Dans la section du document ci-dessous, par quels mots les parents décrivent-ils très souvent les garçons ?

─── Section du document

La rhétorique d’une plus grande « maturité » des filles au même âge est récurrente chez les parents rencontrés : les garçons sont ainsi très souvent dépeints comme « distraits » et « tête en l’air », par opposition à des filles plus « autonomes » et « responsables », mieux capables de se déplacer de façon sûre dans leur environnement. Cette différenciation nette opérée par les parents entre pratiques infantiles masculines et féminines de la rue conduit nombre d’entre eux à faire confiance plus tôt à leurs filles pour des pratiques diurnes de mobilité autonome. Mais en dépit de cette meilleure capacité généralement attribuée aux petites filles pour se déplacer sans adultes, une véritable « peur sexuée » (Lieber 2008) structure les craintes des parents et inverse progressivement les marges d’autonomie des garçons et des filles à mesure de l’avancée en âge. Si des consignes de protection sont transversales à la distinction de sexe, la vulnérabilité supposée des filles s’exprime de plus en plus fortement dans les propos des parents avec la puberté : on fait peu à peu le constat d’un relatif consensus autour de l’idée d’une différence irréductible entre les filles et les garçons. En particulier, la peur du viol affleure avec les transformations physiques des filles.

« Je pense que c’est différent. Du point de vue des agressions… physiques. Euh… [silence] Te dire que je serais moins… Oui, je… Je pense que Lola peut être exposée à ce type d’agressions, en tant que fille, des agressions physiques… de la part de garçons, ouais, j’y pense, bien sûr. Si j’avais un garçon je penserais aussi à des agressions, mais d’un autre ordre. » — Céline, chargée de projet dans une association culturelle, Paris. Une fille de 11 ans.

Mais au-delà de cette hypothèse extrême, il convient d’observer la spécificité de la socialisation urbaine des filles. Reprenant en quelque sorte à leur compte l’observation de Goffman selon laquelle la position des hommes et des femmes dans les espaces publics est structurellement distincte (Goffman 1977), les parents considèrent la rue comme une arène de sollicitations plus menaçante, ou tout du moins plus pressante pour les filles. Ces dernières s’y trouvent notamment rapidement exposées au harcèlement et aux pratiques de cour :

« –Tu penses que le fait que ce soit des filles change leur rapport à la rue ?
– Et oui. Absolument. Parce que... Justement, elles sont plus sujettes à commentaires. Elles sont entre guillemets plus “fragiles”, plus agressées verbalement... [...] Le commentaire de rue existe, et il a un fond sexuel, ou sexiste plus que sexuel. Et... quand une fille de 16 ans, ou 14 ans, blonde, passe dans la rue, je ne dis pas qu’elle est menacée, parce que je ne le vis pas comme une menace, mais elle a certainement plus d’input de l’extérieur qu’un garçon du même âge. C’est obligatoire. Et donc, pour elles, c’est un peu plus compliqué. » — Tommaso, journaliste free-lance, Milan. Deux filles de 8 et 5 ans.

──────
─── Extraits du matériel

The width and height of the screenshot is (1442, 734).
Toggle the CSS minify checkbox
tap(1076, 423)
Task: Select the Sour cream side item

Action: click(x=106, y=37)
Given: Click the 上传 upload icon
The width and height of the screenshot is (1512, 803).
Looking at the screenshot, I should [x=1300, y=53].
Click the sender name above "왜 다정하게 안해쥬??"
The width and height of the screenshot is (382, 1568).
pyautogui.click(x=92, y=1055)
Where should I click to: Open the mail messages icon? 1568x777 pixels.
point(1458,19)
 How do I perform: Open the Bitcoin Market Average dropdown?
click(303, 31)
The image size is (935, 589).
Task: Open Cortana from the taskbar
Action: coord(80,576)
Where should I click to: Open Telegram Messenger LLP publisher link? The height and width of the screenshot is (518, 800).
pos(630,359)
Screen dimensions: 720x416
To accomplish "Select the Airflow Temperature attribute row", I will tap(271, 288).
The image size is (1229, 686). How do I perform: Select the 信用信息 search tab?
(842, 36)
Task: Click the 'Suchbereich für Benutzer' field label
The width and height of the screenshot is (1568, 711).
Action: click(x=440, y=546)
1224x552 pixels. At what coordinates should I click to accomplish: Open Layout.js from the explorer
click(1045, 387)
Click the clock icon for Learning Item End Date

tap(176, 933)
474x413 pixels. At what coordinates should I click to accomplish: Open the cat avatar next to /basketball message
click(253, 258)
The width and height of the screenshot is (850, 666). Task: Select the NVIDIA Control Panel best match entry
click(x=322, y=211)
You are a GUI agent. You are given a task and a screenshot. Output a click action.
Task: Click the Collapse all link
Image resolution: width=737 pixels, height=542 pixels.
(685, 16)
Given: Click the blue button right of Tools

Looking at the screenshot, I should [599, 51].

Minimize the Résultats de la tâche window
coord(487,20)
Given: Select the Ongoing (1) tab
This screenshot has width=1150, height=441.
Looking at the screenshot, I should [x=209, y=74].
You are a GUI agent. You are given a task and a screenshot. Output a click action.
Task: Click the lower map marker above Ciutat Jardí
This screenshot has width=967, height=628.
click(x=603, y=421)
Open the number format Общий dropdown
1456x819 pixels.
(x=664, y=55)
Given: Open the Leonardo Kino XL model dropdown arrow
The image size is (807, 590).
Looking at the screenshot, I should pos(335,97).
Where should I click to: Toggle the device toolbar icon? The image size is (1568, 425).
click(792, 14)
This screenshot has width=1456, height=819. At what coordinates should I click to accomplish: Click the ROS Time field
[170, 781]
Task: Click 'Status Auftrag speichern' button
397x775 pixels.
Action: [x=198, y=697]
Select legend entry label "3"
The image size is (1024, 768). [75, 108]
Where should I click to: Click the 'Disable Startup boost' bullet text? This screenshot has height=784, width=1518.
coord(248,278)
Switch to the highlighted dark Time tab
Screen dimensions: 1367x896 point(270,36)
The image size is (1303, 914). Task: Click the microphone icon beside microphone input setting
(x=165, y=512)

──────

Réponse écrite:
Ils les décrivent comme « distraits » et « tête en l’air ».